Quoted passage.
⁂

In NYC/SF/LA area, a day doesn't go by where I don't see at least a few during
the course of the day. I saw 2 in Nashville, TN area two weeks ago. I saw 4 in
Dubai last week and 1 in Abu Dhabi. I've seen them in England, Amsterdam,
Germany, Hong Kong, Japan, Czech Republic, Canada, and more in the past two
years.

It's likely I see them more because I'm looking for them subconsciously (I
think in part because I want one, just can't justify owning one as I rarely
drive at home in NYC) and you just don't care. What your brain/eyes "see" is
very heavily biased on a personal level.

------
Cookingboy
As a long time BMW fan who has a M3 on order, it really is kind of sad to see
that the company is becoming less and less inspired and more and more focused
on short term shareholder happiness.

One one hand, the company is completely ditching its enthusiast root, at least
within its main non-M lineups. The current generation 3 series is one of the
worst offenders at this. In order to pursue mass market profitability, the 3
series has been watered down, its steering became heavily assisted electric
systems, its suspension is tuned for comfort for a more "floaty" feel, its
interior looks good in photos but are filled with cheap plastic everywhere to
save cost. Its brakes no longer bite as hard because BMW doesn't want to
replace too many rotors under their maintenance plane. The old king of sports
sedans now drives like an overpriced and under-equipped Accord with worse
reliability but faster acceleration.

⁂

Requests.
a – How would you sum up the forum thread in two sentences?
b – Can you write out the forum thread word for word from "It's likely I" to "term shareholder happiness."?

Excerpted data.

⁂

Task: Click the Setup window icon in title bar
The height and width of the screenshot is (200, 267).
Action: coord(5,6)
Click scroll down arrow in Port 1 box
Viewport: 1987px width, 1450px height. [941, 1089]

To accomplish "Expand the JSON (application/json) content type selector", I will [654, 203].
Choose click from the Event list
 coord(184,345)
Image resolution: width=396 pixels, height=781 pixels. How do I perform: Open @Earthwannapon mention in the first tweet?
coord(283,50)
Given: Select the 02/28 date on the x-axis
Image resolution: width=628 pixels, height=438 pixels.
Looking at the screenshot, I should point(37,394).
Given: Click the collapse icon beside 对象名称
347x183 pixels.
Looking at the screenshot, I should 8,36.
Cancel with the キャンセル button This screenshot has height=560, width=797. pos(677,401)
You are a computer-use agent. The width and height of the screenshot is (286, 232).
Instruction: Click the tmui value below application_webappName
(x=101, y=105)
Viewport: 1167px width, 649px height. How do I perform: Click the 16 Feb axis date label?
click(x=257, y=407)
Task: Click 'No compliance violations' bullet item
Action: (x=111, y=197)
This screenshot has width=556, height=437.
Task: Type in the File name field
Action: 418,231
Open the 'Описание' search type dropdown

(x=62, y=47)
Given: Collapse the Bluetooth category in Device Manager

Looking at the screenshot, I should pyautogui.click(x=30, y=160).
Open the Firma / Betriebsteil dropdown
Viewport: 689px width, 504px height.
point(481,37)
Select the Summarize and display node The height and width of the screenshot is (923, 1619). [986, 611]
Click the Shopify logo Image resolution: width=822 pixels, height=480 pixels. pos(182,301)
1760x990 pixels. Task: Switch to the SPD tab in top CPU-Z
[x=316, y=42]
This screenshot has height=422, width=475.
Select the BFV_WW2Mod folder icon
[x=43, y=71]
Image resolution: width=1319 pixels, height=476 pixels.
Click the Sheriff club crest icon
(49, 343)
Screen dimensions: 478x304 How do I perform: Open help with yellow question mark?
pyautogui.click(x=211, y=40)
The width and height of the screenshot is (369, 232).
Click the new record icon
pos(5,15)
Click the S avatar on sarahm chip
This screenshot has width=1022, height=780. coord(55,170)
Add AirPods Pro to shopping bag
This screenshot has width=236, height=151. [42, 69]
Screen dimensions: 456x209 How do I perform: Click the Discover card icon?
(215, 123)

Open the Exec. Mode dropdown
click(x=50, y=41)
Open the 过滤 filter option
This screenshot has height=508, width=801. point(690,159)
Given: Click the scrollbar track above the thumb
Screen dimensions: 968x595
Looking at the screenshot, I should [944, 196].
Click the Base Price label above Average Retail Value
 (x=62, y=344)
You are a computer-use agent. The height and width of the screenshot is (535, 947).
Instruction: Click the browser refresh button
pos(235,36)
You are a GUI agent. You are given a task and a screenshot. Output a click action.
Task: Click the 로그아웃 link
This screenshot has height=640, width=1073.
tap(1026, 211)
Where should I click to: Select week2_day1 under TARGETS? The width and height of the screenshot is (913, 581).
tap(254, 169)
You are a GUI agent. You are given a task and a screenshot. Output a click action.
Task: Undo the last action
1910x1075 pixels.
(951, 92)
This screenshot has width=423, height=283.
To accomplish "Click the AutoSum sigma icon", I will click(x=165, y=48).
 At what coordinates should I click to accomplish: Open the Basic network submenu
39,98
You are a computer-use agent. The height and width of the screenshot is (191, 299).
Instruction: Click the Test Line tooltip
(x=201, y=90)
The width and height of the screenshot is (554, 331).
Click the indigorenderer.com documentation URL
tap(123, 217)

⁂

Solutions below.
a – One poster reports seeing them often in many cities and countries, and suggests they notice them more because they are subconsciously looking for them, since what a person "sees" is heavily biased on a personal level. Cookingboy, a longtime BMW fan with an M3 on order, says BMW is focusing more on short-term shareholder happiness and abandoning its enthusiast roots, citing the current 3 series' heavily assisted electric steering, comfort-tuned suspension, cheap interior plastic and softer brakes.

b –
It's likely I see them more because I'm looking for them subconsciously (I
think in part because I want one, just can't justify owning one as I rarely
drive at home in NYC) and you just don't care. What your brain/eyes "see" is
very heavily biased on a personal level.

------
Cookingboy
As a long time BMW fan who has a M3 on order, it really is kind of sad to see
that the company is becoming less and less inspired and more and more focused
on short term shareholder happiness.